What the task asks: With the pictures removed, reproduce exactly the lines from the one that contains "The image size is (2514, 1466)." through the last line of the entries below.

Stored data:
▶

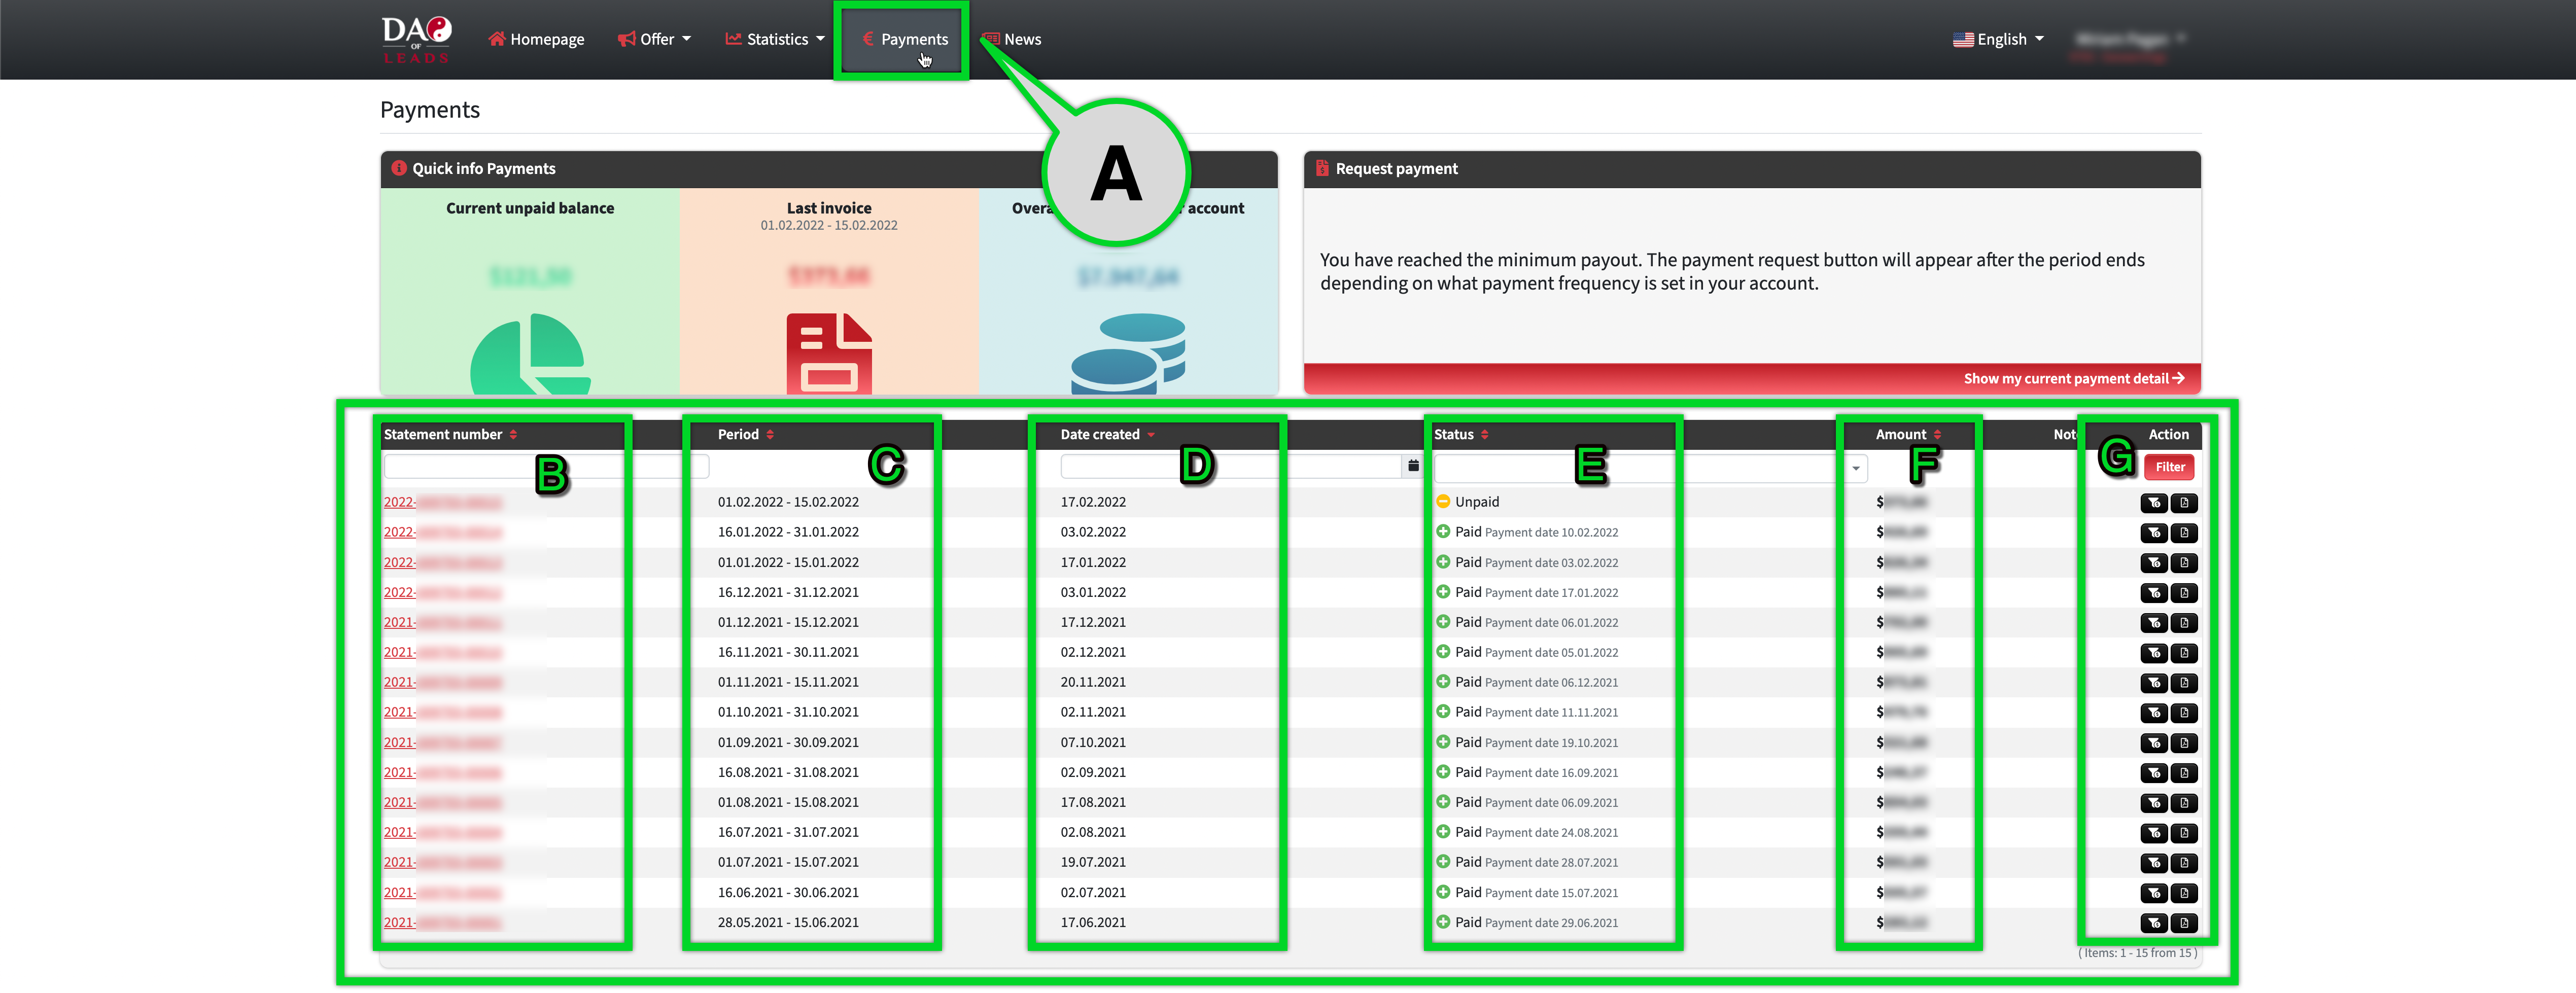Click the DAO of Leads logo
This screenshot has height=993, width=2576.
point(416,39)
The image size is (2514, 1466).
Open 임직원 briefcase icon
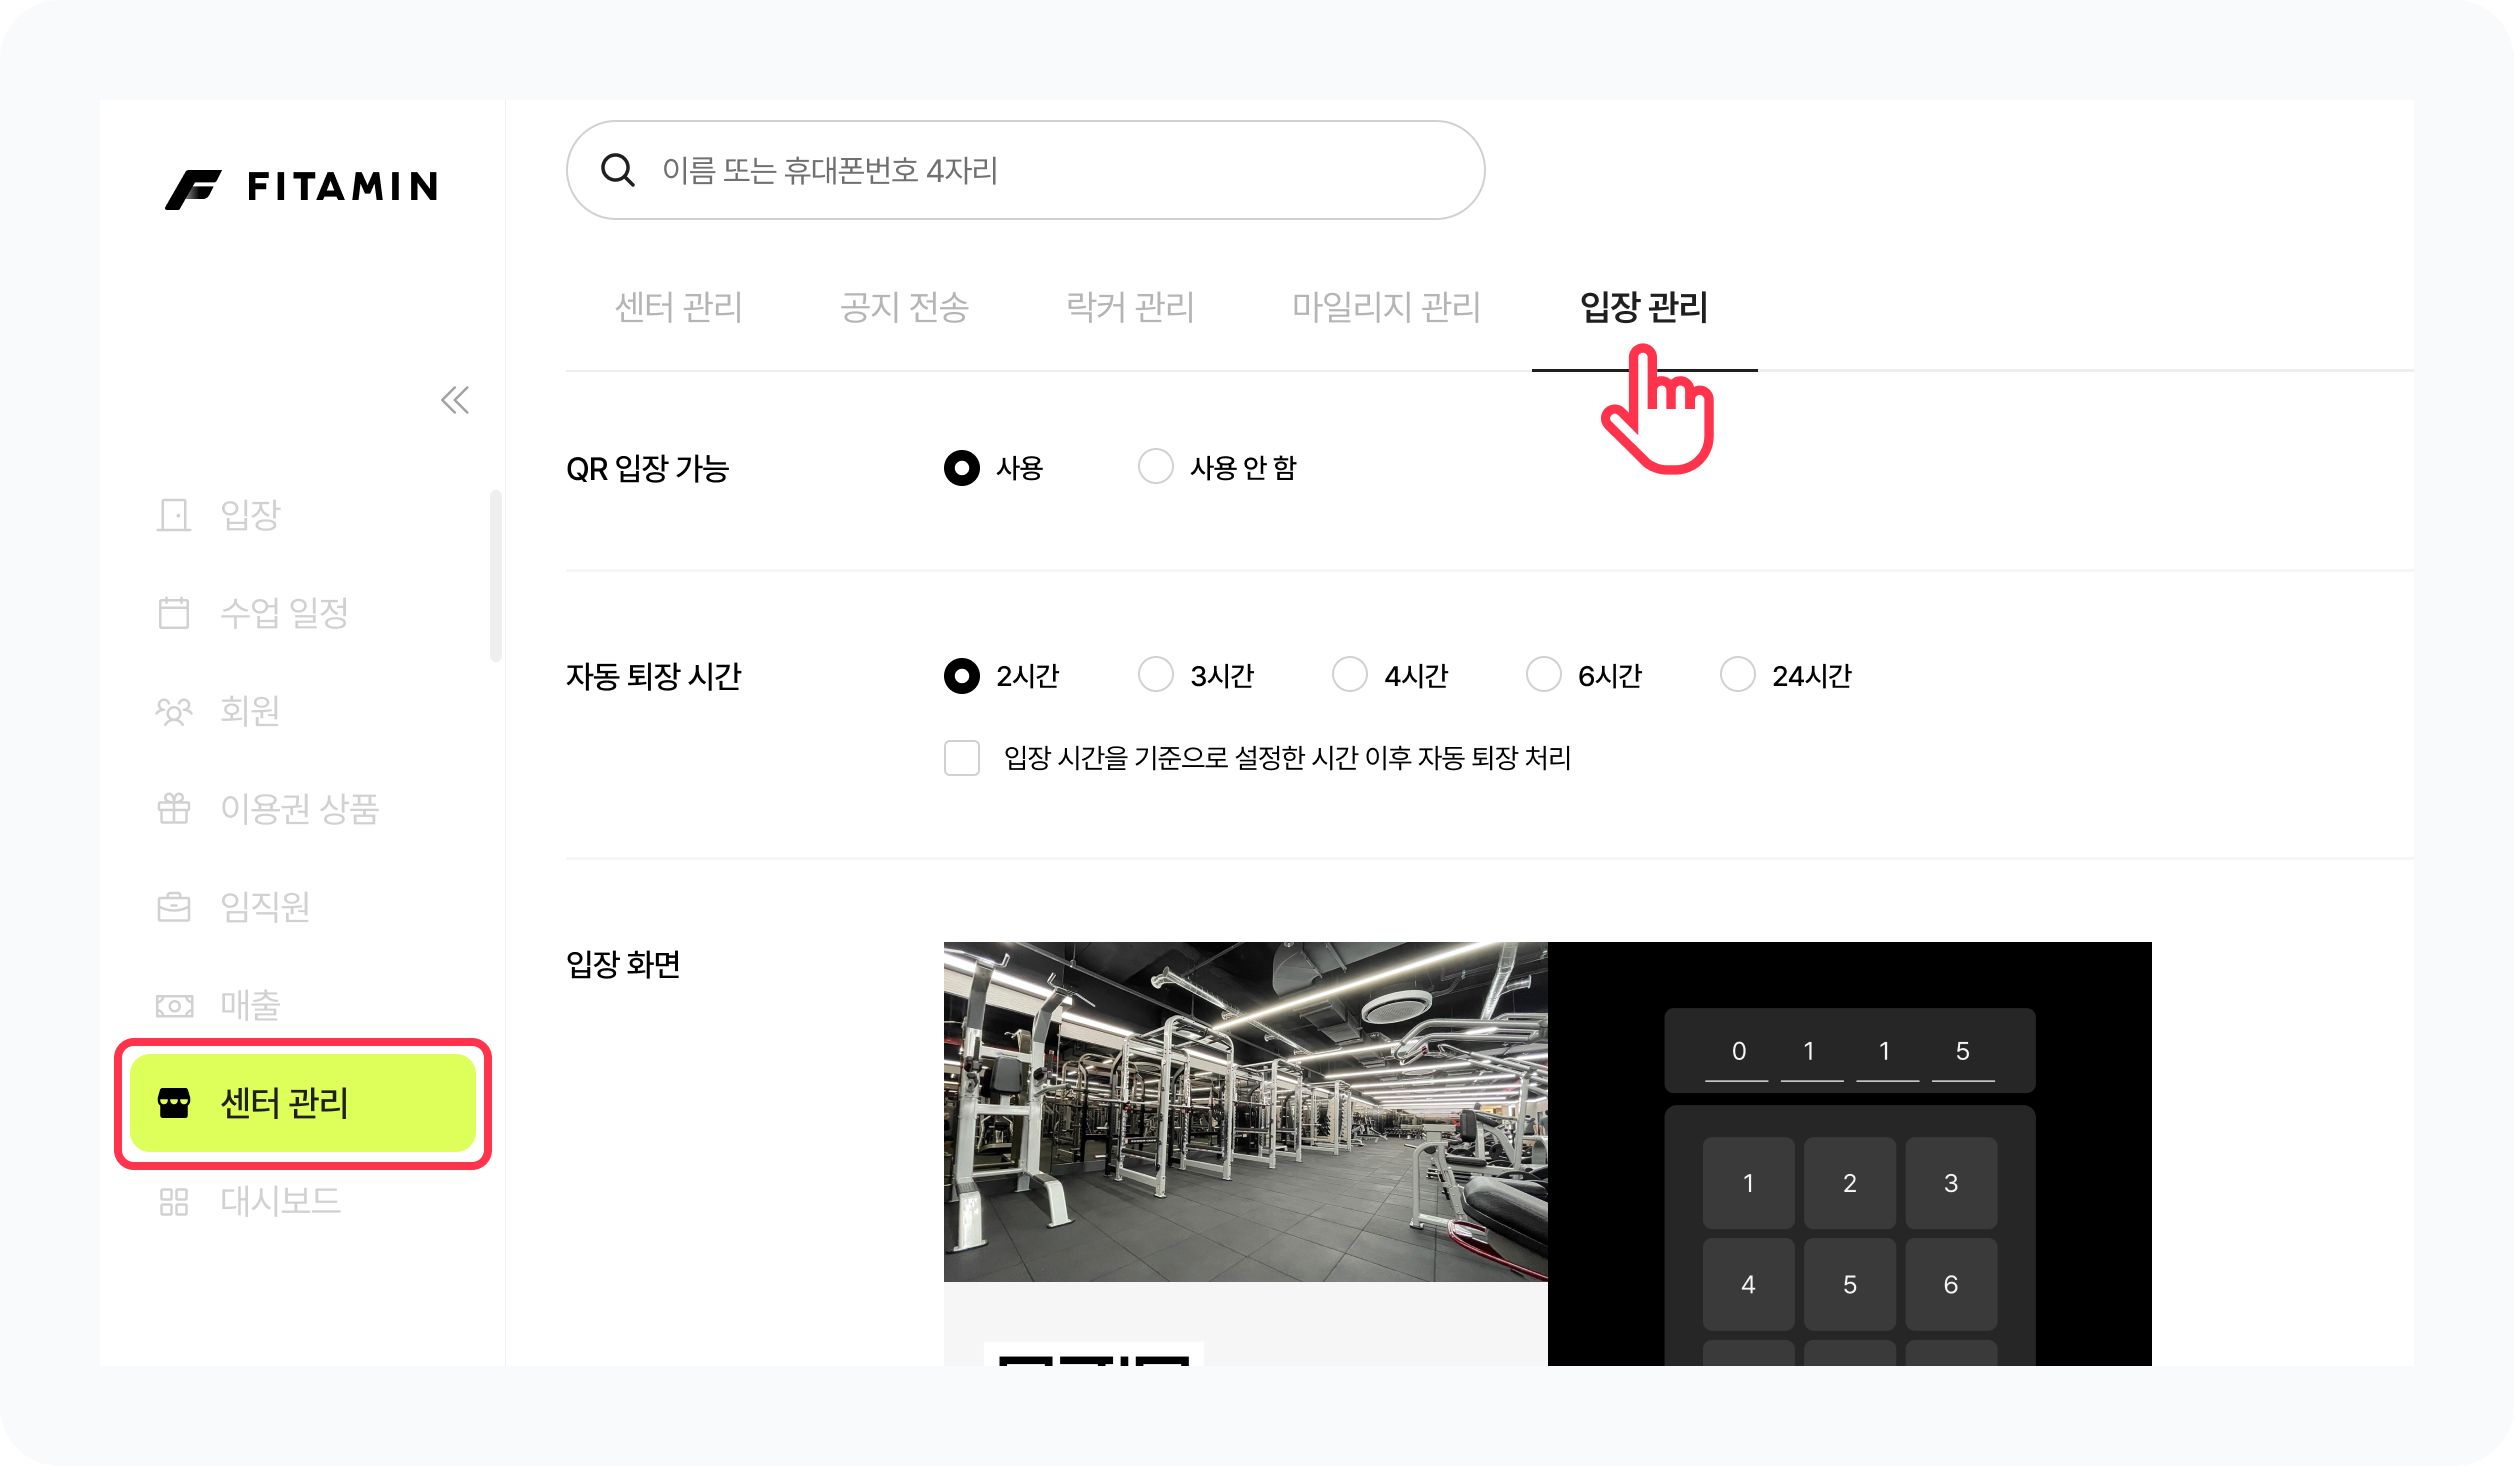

◀

Task response:
The image size is (2514, 1466).
Open 임직원 briefcase icon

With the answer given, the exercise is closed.